Gayle’s meatloaf stayed with me all week — not just the taste of it, but what it meant to cook something the same way, year after year, for someone who is no longer there to eat it. Oats instead of breadcrumbs. A small, steady faithfulness. I kept thinking about oats as a kind of anchor, the way a humble ingredient can hold a whole memory in place. These gluten free oat waffles aren’t Sunday meatloaf, but they carry the same spirit: simple, whole-grain, made with care, the kind of thing you cook when feeding people is an act of love you don’t have words for yet.

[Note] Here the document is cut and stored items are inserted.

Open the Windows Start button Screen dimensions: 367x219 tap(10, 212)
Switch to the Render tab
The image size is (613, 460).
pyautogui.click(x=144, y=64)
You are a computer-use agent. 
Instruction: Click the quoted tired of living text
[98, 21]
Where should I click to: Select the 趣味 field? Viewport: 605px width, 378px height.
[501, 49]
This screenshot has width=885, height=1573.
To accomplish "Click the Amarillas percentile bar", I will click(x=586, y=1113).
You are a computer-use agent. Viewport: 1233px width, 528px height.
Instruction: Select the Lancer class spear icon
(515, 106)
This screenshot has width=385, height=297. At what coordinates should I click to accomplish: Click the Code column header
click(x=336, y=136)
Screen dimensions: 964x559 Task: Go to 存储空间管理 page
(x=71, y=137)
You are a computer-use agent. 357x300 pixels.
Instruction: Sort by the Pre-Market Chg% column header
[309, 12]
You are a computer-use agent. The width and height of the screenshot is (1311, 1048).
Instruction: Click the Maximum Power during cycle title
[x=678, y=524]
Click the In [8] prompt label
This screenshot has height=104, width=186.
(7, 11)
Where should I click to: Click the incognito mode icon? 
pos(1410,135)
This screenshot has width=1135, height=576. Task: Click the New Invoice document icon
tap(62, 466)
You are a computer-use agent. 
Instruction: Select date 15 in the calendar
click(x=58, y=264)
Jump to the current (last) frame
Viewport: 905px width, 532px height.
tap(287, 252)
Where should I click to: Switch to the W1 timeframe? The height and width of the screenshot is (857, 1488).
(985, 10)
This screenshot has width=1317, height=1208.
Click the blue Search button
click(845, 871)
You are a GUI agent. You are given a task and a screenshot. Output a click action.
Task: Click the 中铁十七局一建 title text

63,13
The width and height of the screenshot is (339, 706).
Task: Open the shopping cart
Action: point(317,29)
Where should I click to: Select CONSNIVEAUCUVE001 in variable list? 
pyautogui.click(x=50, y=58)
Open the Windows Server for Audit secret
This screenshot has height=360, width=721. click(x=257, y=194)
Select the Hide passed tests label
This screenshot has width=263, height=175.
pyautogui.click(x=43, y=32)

Easy Gluten Free Oat Waffles

Prep Time: 10 minutes | Cook Time: 20 minutes | Total Time: 30 minutes | Servings: 4

Ingredients

  • 2 cups certified gluten free rolled oats
  • 1 1/2 teaspoons baking powder
  • 1/4 teaspoon baking soda
  • 1/4 teaspoon salt
  • 1 tablespoon sugar
  • 1 1/2 cups buttermilk (or dairy-free alternative)
  • 2 large eggs
  • 3 tablespoons unsalted butter, melted (or coconut oil)
  • 1 teaspoon pure vanilla extract

Instructions

  1. Blend the oats. Add the rolled oats to a blender or food processor and process for 60 to 90 seconds until they reach a fine, flour-like consistency.
  2. Mix the dry ingredients. Transfer the oat flour to a large mixing bowl. Whisk in the baking powder, baking soda, salt, and sugar until evenly combined.
  3. Combine the wet ingredients. In a separate bowl or large measuring cup, whisk together the buttermilk, eggs, melted butter, and vanilla extract.
  4. Make the batter. Pour the wet ingredients into the dry ingredients and stir gently until just combined. Do not overmix. Let the batter rest for 5 minutes so the oats can absorb the liquid and the batter thickens slightly.
  5. Heat the waffle iron. Preheat your waffle iron according to the manufacturer’s instructions and lightly grease with nonstick spray or a small amount of butter.
  6. Cook the waffles. Pour approximately 1/2 cup of batter onto the center of the waffle iron (amount will vary by iron size). Close the lid and cook for 4 to 5 minutes, until the waffle is golden and releases cleanly from the iron. Repeat with remaining batter.
  7. Serve. Serve immediately with maple syrup, fresh berries, or a dusting of powdered sugar. Leftover waffles keep well in the refrigerator for 3 days or freeze for up to 2 months — reheat in a toaster for best results.

Nutrition (per serving)

Calories: 310 | Protein: 11g | Fat: 12g | Carbs: 40g | Fiber: 4g | Sodium: 310mg

Brenda Novak
About the cook who shared this
Brenda Novak
Week 290 of Brenda’s 30-year story · Grand Island, Nebraska
Brenda is a forty-eight-year-old long-haul trucker and mom of two from Grand Island, Nebraska, who cooks on the road with a crockpot plugged into her semi's cigarette lighter. She lost her sister to domestic violence and carries that loss quietly. She writes for the working moms who are gone a lot and feel guilty about it. The food you leave in the fridge for your kids when you are on a haul? That is love, packed in Tupperware.